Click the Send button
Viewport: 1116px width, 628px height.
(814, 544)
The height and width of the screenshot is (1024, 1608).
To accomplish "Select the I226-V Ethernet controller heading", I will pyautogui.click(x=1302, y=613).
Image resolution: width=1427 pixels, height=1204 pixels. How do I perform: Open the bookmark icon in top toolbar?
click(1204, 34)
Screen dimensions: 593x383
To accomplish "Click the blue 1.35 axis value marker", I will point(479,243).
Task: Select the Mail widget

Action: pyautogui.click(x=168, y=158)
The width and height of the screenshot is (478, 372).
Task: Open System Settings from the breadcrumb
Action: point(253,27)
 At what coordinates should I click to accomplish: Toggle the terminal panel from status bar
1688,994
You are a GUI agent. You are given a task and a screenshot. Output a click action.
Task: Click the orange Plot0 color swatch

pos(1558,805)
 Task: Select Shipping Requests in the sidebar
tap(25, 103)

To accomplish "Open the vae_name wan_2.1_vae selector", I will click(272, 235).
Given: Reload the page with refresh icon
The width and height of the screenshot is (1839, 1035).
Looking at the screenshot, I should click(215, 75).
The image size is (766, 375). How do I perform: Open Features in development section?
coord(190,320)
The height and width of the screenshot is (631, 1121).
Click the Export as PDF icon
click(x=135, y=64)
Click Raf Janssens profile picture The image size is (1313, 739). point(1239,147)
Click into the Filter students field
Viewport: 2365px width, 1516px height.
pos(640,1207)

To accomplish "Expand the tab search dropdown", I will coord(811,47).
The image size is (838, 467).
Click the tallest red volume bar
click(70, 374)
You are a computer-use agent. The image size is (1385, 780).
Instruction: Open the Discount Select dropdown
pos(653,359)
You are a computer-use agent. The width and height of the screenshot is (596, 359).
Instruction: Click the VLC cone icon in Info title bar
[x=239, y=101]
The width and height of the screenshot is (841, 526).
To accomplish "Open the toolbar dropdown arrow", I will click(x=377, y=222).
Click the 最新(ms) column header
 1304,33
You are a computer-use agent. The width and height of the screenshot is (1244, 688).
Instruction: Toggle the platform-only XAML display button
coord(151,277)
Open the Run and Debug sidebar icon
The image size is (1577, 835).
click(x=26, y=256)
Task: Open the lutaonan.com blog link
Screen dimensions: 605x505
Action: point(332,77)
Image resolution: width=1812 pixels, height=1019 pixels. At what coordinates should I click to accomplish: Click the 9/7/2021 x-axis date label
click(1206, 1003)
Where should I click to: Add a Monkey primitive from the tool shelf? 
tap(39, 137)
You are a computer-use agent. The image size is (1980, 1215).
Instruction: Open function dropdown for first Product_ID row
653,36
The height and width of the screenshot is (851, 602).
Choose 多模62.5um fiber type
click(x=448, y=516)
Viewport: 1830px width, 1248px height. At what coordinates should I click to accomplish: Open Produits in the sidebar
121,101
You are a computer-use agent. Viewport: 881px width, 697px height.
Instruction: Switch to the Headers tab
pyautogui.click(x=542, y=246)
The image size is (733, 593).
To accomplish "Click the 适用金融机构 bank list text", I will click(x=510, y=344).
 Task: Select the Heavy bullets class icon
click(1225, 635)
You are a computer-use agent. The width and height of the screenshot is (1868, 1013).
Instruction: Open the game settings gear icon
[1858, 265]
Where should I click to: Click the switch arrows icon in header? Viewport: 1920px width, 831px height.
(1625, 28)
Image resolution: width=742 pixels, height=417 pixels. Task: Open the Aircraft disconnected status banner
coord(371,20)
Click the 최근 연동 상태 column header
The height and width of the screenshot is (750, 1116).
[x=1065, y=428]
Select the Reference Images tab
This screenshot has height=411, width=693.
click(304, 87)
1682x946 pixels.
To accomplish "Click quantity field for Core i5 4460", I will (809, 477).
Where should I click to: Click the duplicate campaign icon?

Work item: Each entry above needs to be returned exactly as written.

Answer to this task:
Click the Send button
Viewport: 1116px width, 628px height.
(814, 544)
The height and width of the screenshot is (1024, 1608).
To accomplish "Select the I226-V Ethernet controller heading", I will pyautogui.click(x=1302, y=613).
Image resolution: width=1427 pixels, height=1204 pixels. How do I perform: Open the bookmark icon in top toolbar?
click(1204, 34)
Screen dimensions: 593x383
To accomplish "Click the blue 1.35 axis value marker", I will point(479,243).
Task: Select the Mail widget

Action: pyautogui.click(x=168, y=158)
The width and height of the screenshot is (478, 372).
Task: Open System Settings from the breadcrumb
Action: point(253,27)
 At what coordinates should I click to accomplish: Toggle the terminal panel from status bar
1688,994
You are a GUI agent. You are given a task and a screenshot. Output a click action.
Task: Click the orange Plot0 color swatch

pos(1558,805)
 Task: Select Shipping Requests in the sidebar
tap(25, 103)

To accomplish "Open the vae_name wan_2.1_vae selector", I will click(272, 235).
Given: Reload the page with refresh icon
The width and height of the screenshot is (1839, 1035).
Looking at the screenshot, I should click(215, 75).
The image size is (766, 375). How do I perform: Open Features in development section?
coord(190,320)
The height and width of the screenshot is (631, 1121).
Click the Export as PDF icon
click(x=135, y=64)
Click Raf Janssens profile picture The image size is (1313, 739). point(1239,147)
Click into the Filter students field
Viewport: 2365px width, 1516px height.
pos(640,1207)

To accomplish "Expand the tab search dropdown", I will coord(811,47).
The image size is (838, 467).
Click the tallest red volume bar
click(70, 374)
You are a computer-use agent. The image size is (1385, 780).
Instruction: Open the Discount Select dropdown
pos(653,359)
You are a computer-use agent. The width and height of the screenshot is (596, 359).
Instruction: Click the VLC cone icon in Info title bar
[x=239, y=101]
The width and height of the screenshot is (841, 526).
To accomplish "Open the toolbar dropdown arrow", I will click(x=377, y=222).
Click the 最新(ms) column header
 1304,33
You are a computer-use agent. The width and height of the screenshot is (1244, 688).
Instruction: Toggle the platform-only XAML display button
coord(151,277)
Open the Run and Debug sidebar icon
The image size is (1577, 835).
click(x=26, y=256)
Task: Open the lutaonan.com blog link
Screen dimensions: 605x505
Action: point(332,77)
Image resolution: width=1812 pixels, height=1019 pixels. At what coordinates should I click to accomplish: Click the 9/7/2021 x-axis date label
click(1206, 1003)
Where should I click to: Add a Monkey primitive from the tool shelf? 
tap(39, 137)
You are a computer-use agent. The image size is (1980, 1215).
Instruction: Open function dropdown for first Product_ID row
653,36
The height and width of the screenshot is (851, 602).
Choose 多模62.5um fiber type
click(x=448, y=516)
Viewport: 1830px width, 1248px height. At what coordinates should I click to accomplish: Open Produits in the sidebar
121,101
You are a computer-use agent. Viewport: 881px width, 697px height.
Instruction: Switch to the Headers tab
pyautogui.click(x=542, y=246)
The image size is (733, 593).
To accomplish "Click the 适用金融机构 bank list text", I will click(x=510, y=344).
 Task: Select the Heavy bullets class icon
click(1225, 635)
You are a computer-use agent. The width and height of the screenshot is (1868, 1013).
Instruction: Open the game settings gear icon
[1858, 265]
Where should I click to: Click the switch arrows icon in header? Viewport: 1920px width, 831px height.
(1625, 28)
Image resolution: width=742 pixels, height=417 pixels. Task: Open the Aircraft disconnected status banner
coord(371,20)
Click the 최근 연동 상태 column header
The height and width of the screenshot is (750, 1116).
[x=1065, y=428]
Select the Reference Images tab
This screenshot has height=411, width=693.
click(304, 87)
1682x946 pixels.
To accomplish "Click quantity field for Core i5 4460", I will (809, 477).
Where should I click to: Click the duplicate campaign icon?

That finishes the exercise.